Stephen Twining, whose family founded Twinings of London, in 1706, shares five tips to brew your favorite cup of herbal tea: Start with a clean mug and a clean kettle of fresh, cold water; As soon as the water reaches a boil, remove the kettle from the heat source; Set the tea bag in the mug before you add hot water, pouring it directly onto the tea bag; Use a timer for a perfect brew. Herbal teas should steep for four minutes; and if desired, add honey, sugar or a squeeze of lemon — do not add milk or cream to herbal teas.


Purple is the new color for healthy food

Purple will reign as the new color of healthy food, according to a recent report on garden trends by The Garden Media Group. The report predicts the hot topics, major goals and concerns for the upcoming year in the world of gardening, according to a column by Don Kinzler in the Fargo Forum.

“According to the U.S. Department of Agriculture, the purple antioxidant anthocyanin helps fight cancer, has anti-aging benefits, reduces obesity, protects the heart and promotes mental strength,” Kinzler writes.

Purple foods that could gain in popularity in the new year include beets, black raspberries, plums, eggplant, purple cabbage, purple cauliflower, purple carrots, purple sweet potato and purple corn.


Flexitarians will grow their own protein in 2018

The Garden Media Group recently issued its annual Garden Trends Report, predicting hot topics, goals and concerns for 2018 in the world of gardening, writes Don Kinzler, a lifelong gardener who worked as an NDSU Extension horticulturist, in the Fargo Forum.

One trend they highlighted was growing your own protein.

The term “flexitarian” is being used for the 23 million Americans who often eat meals that don’t include meat, Kinzler writes.

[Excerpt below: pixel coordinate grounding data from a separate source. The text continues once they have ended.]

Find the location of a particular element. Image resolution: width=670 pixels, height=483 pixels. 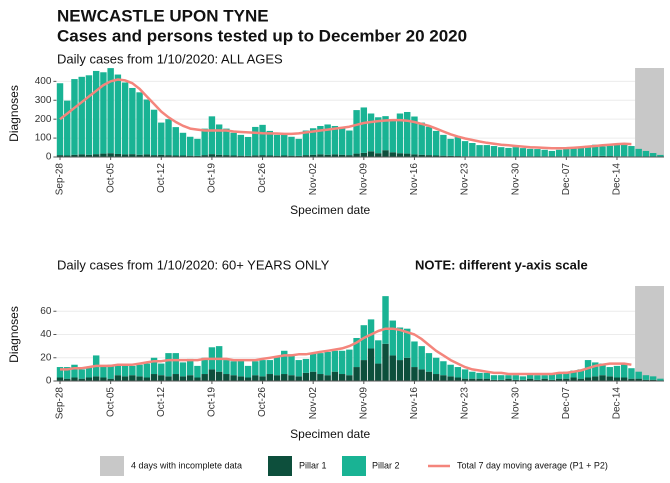

legend-label: Pillar 1 is located at coordinates (313, 465). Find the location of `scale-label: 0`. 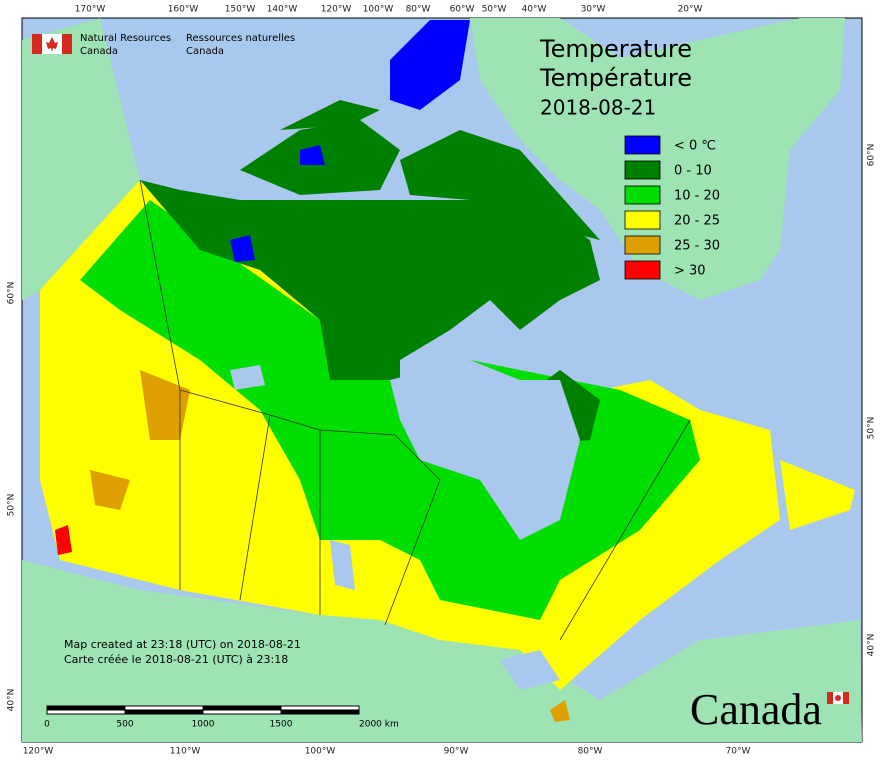

scale-label: 0 is located at coordinates (47, 725).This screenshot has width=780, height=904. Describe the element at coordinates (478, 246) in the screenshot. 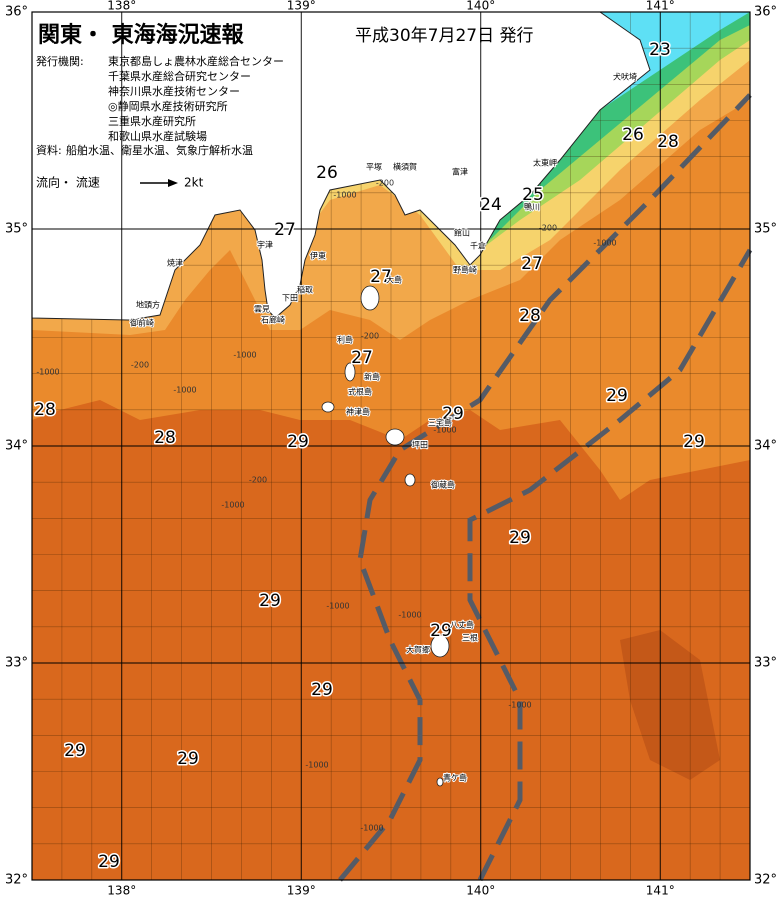

I see `place-name: 千倉` at that location.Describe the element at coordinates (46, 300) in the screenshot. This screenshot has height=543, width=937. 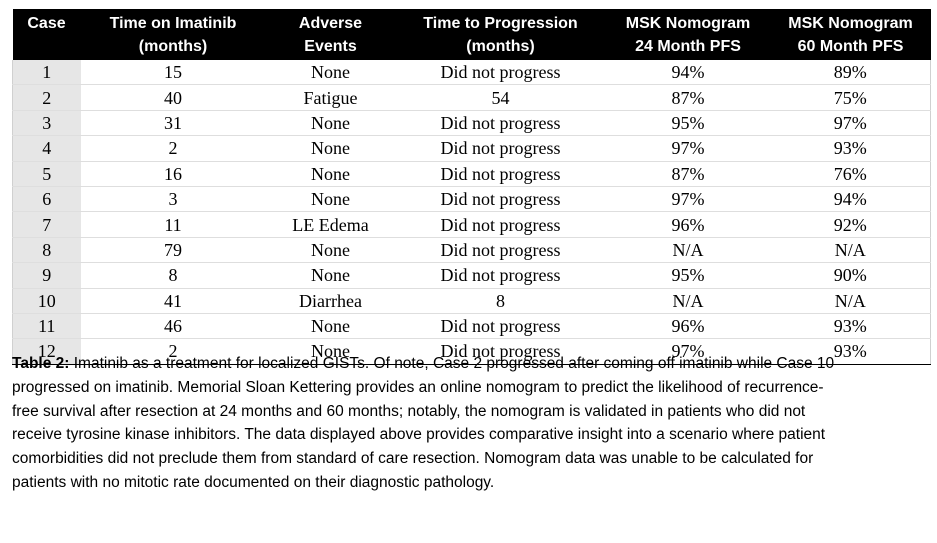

Merriam-Webster defines flexitarian as “one whose normally meatless diet occasionally includes meat or fish.”

“As meat becomes more expensive, gardeners will be growing their own protein in the form of protein-rich vegetables like peas, broccoli, corn, asparagus, spinach, kale, beans, sunflower seeds, sweet potatoes and millet,” he says.


Practicing with plant-forward cuisines

Plant-based foods are becoming indulgences on their own, Leslie Wu explains in a recent Forbes article.

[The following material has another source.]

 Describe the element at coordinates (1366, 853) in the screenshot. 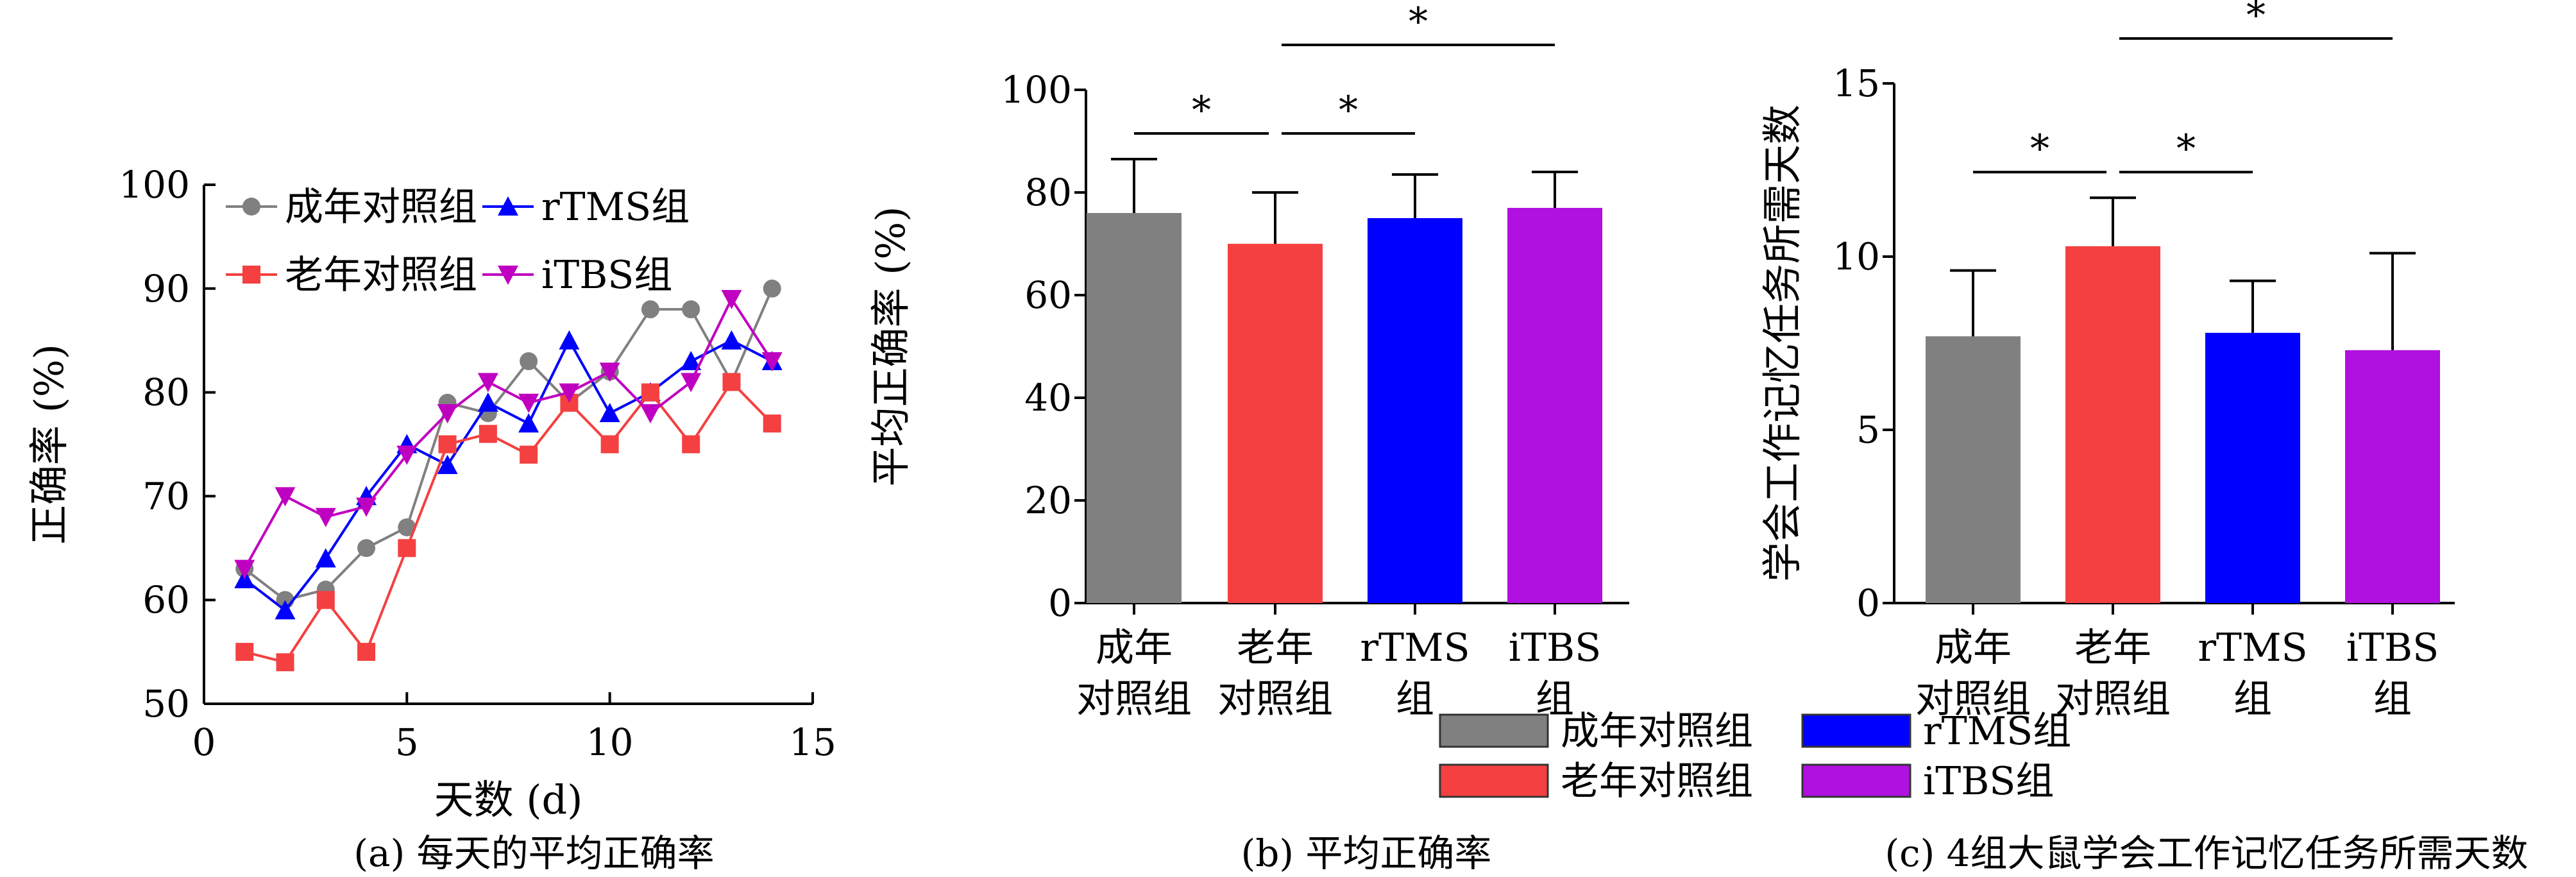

“Not only are vegetables being celebrated in their own right, but the ways in which they are made to imitate meat-based products or carbs are becoming increasingly more sophisticated,” Wu writes. “This year’s National Restaurant Association annual survey of chef preferences highlights vegetable carb substitutes such as cauliflower rice and zucchini spaghetti as areas to watch.”

The following are some ideas to try the vegetable-forward trend at home:

— Add richness to dishes with coconut milk or texture with chickpeas.

— Consider using ingredients such as rinds or green tops to make pickled or pesto preparations (like pickled watermelon rinds, beet-green pesto or broccoli stem slaw).

— Use a ricer to make a cauliflower carb substitute, or mash parsnips into a puree.

— Experiment with uncommon herbs such as chervil, lovage, lemon balm or papalo, the association recommends.